[ASSIGNMENT]
Go through the lines below. Copy those with "Select".

(RECORDS FOR THE EXERCISE Opens)

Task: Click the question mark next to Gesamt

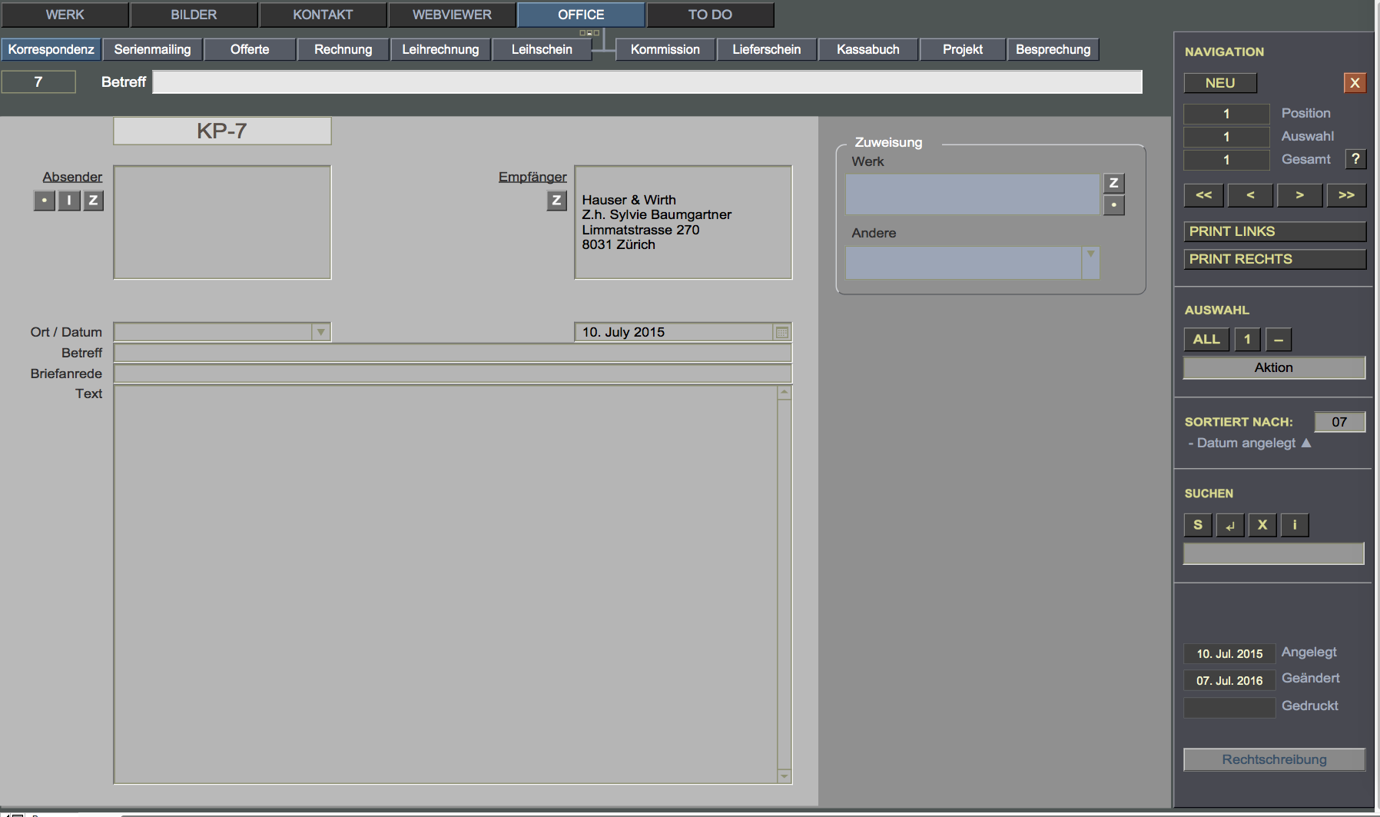Action: click(1355, 159)
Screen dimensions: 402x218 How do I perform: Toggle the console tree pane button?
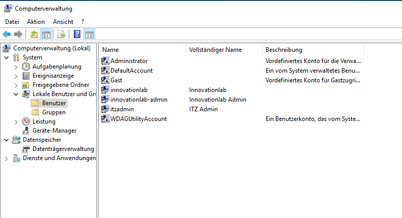tap(46, 35)
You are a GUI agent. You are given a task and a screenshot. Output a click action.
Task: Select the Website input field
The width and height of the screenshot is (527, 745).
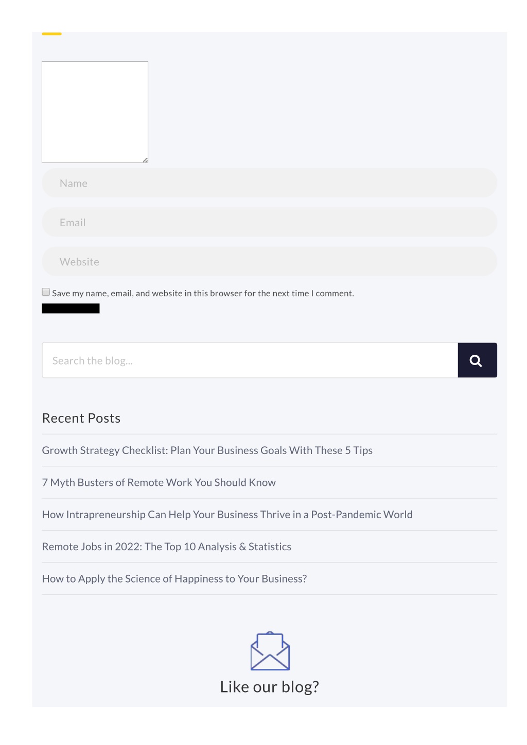coord(269,262)
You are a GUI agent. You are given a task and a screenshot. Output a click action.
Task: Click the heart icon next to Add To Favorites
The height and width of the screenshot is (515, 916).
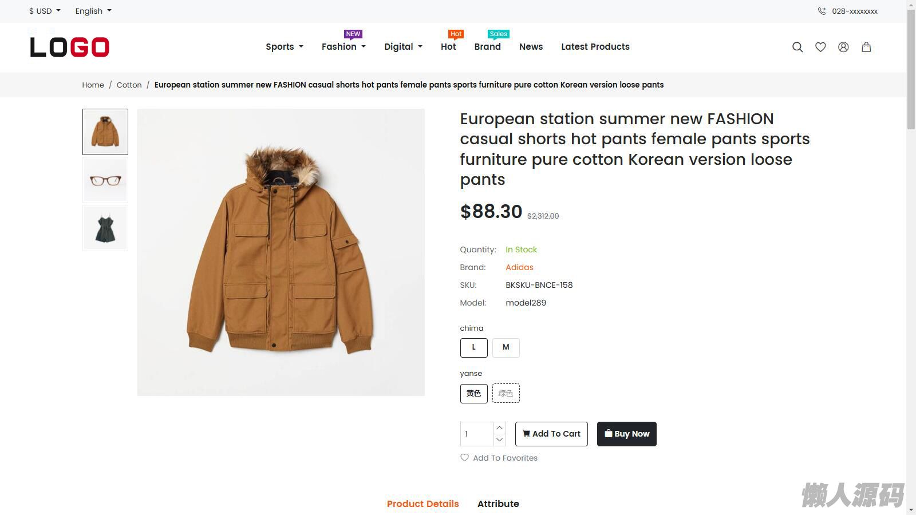(464, 457)
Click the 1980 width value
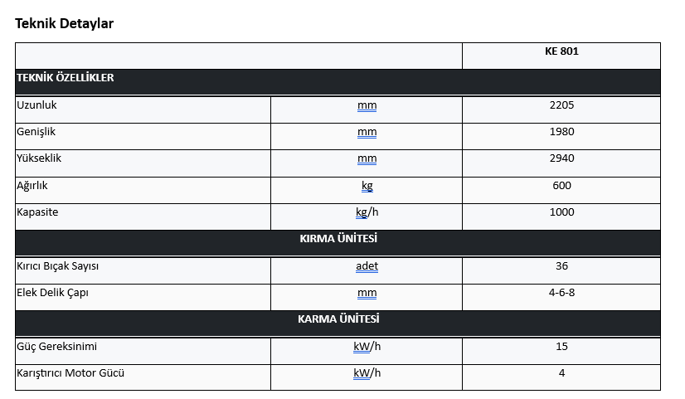The width and height of the screenshot is (685, 399). coord(561,132)
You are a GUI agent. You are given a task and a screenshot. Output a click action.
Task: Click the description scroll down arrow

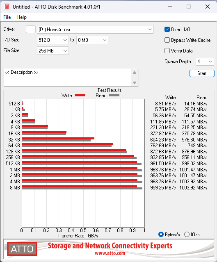pyautogui.click(x=135, y=83)
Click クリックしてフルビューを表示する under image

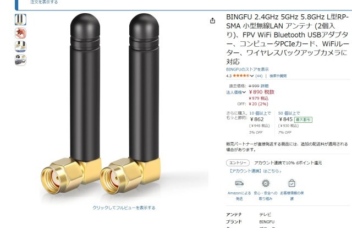124,208

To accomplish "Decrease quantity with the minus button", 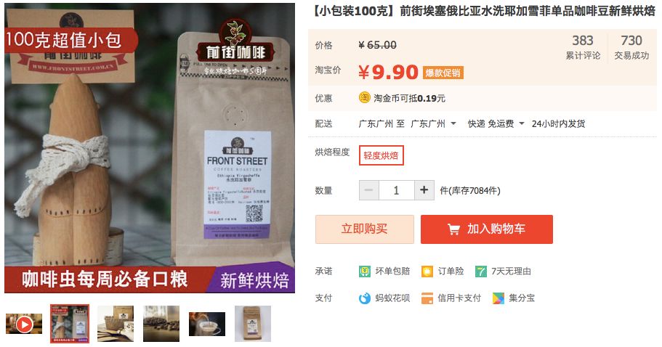I will pos(369,190).
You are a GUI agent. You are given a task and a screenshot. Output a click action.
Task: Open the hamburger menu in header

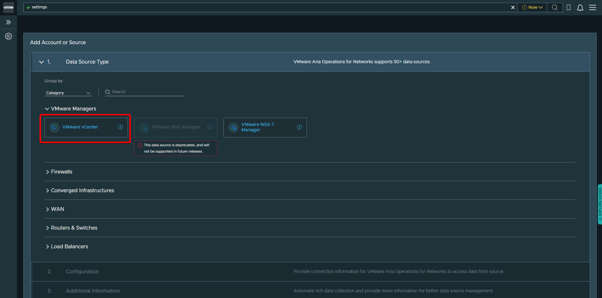[592, 8]
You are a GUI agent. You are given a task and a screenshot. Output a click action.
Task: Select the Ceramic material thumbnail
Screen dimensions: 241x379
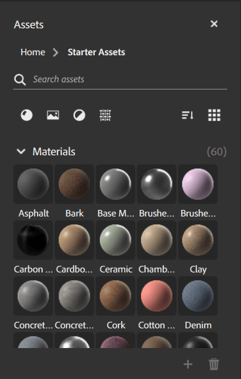115,240
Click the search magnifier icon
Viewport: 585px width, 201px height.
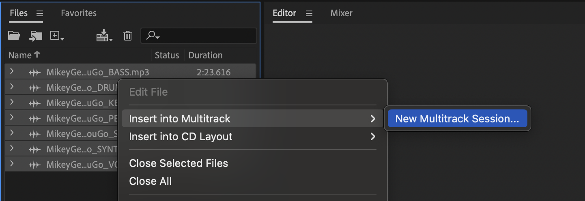(153, 36)
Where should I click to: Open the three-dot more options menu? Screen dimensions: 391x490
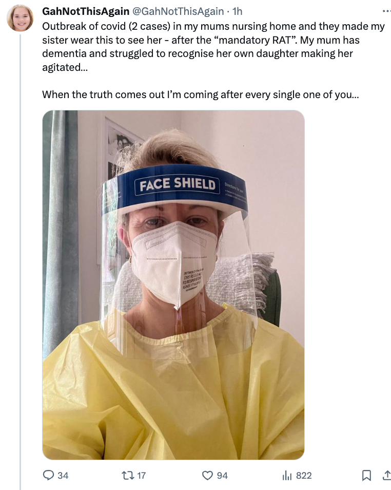coord(386,11)
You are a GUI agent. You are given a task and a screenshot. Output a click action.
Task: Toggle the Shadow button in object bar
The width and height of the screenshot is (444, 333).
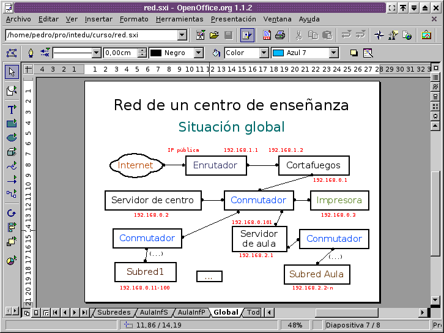[x=353, y=53]
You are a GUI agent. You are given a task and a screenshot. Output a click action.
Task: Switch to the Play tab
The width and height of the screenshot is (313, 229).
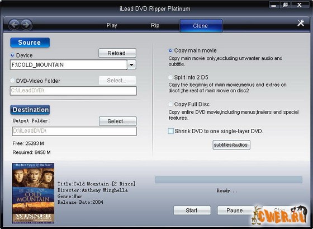(x=112, y=25)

(RECORDS FOR THE EXERCISE Closes)

[TASK OUTPUT]
Task: Select the Website input field
Task: Select the Ceramic material thumbnail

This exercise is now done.